To address each of the coordinates in the second order Hilbert curve with gray codes, we need to reference the original location of the coordinate that was replaced by the sub-curve. So, for example, the lower-right corner in the second order Hilbert curve has a gray code with bits that start with 10.

We can then get the rest of the gray code by again picturing the single order Hilbert curve and rotating the visualization and then referencing that same point after rotations in the lower order. So, the remaining part of the code is 00 which makes the code for the lower-right corner 1000. Using the same concept, you can use a gray code to find the location in a Hilbert curve.

Now, how does the conversion from gray codes to Hilbert graphs and back actually help us when it comes to network topology? Lets look at a third order Hilbert curve for some perspective.

                    *---*   *---*   *---*   *---*
                    |   |   |   |   |   |   |   |
                    *   *---*   *   *   *---*   *
                    |           |   |           |
                    *---*   *---*   *---*   *---*
                        |   |           |   |
                    *---*   *---*---*---*   *---*
                    |                           |
                    *   *---*---*   *---*---*   *
                    |   |       |   |       |   |
                    *---*   *---*   *---*   *---*
                       (3)  |  (7)      |
                (2) *---*   *---*   *---*   *---*
                    |   |       |   |       |   |
                (1) *   *---*---*   *---*---*   *
                       (4) (5) (6)

Start from the lower left corner of the curve and start ordering each coordinate as you go along. As you pass each coordinate, calculate a rough estimate of the physical difference in distance between each coordinate. You'll find that as you go, coordinates that are close to each other tend to also be close to each other in their ordering. The number of each coordinate as you go along and give each a value is known as the "Hilbert integer".

Now that we have a bit of a base, we can try to relate this to interconnection topology. First things first, we need to have a picture of a 3 dimensional Hilbert curve. So, instead of filling up a 2 dimensional space through each order of the curve, we fill up a 3 dimensional space by adding a rotation into the third dimension to each translate and rotation in 2 dimensional space.

                           *       *
                           |\      |
                           | \     |
                           |  *    |  *
                           |  |    |  |
                           *-------*  |
                              |       |
                              |       |

Now that we have a topology that closely resembles the node structure in a 3D torus network structure, we can start thinking about how nodes are allocated.

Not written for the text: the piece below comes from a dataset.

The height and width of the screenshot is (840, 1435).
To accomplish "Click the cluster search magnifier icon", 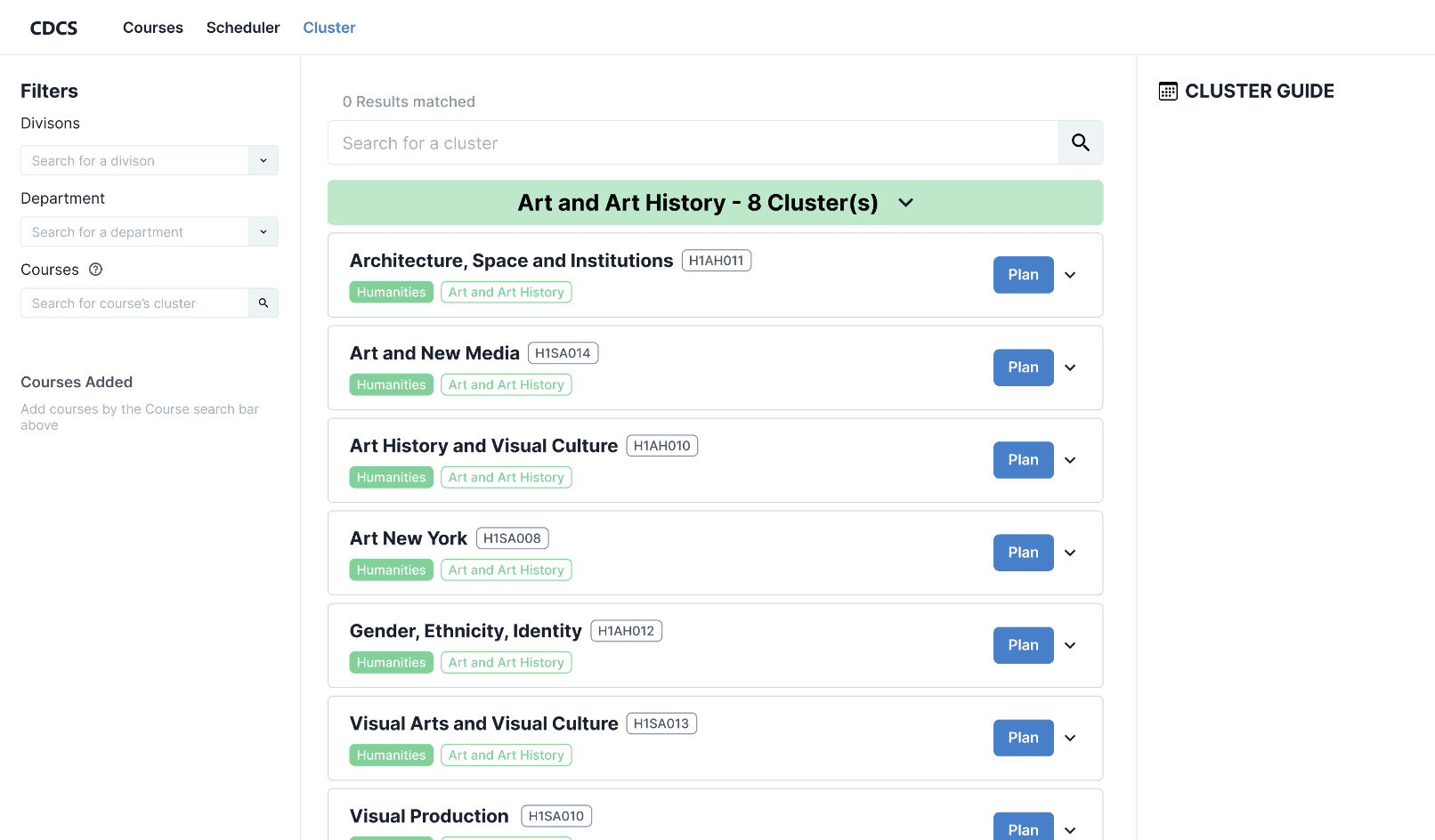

Remember the concept of a Hilbert integer? That's going to be the node ID of every node in the supercomputer. When the Hilbert integers of each node are generated, they';re stored by the central resource manager and stored for the duration of the resource manager's lifecycle. After being sorted into a one dimensional array, the node IDs can then be effectively used by a scheduler to provide resources to jobs at a level of abstraction where the scheduler doesn't need to worry about the actual node topology.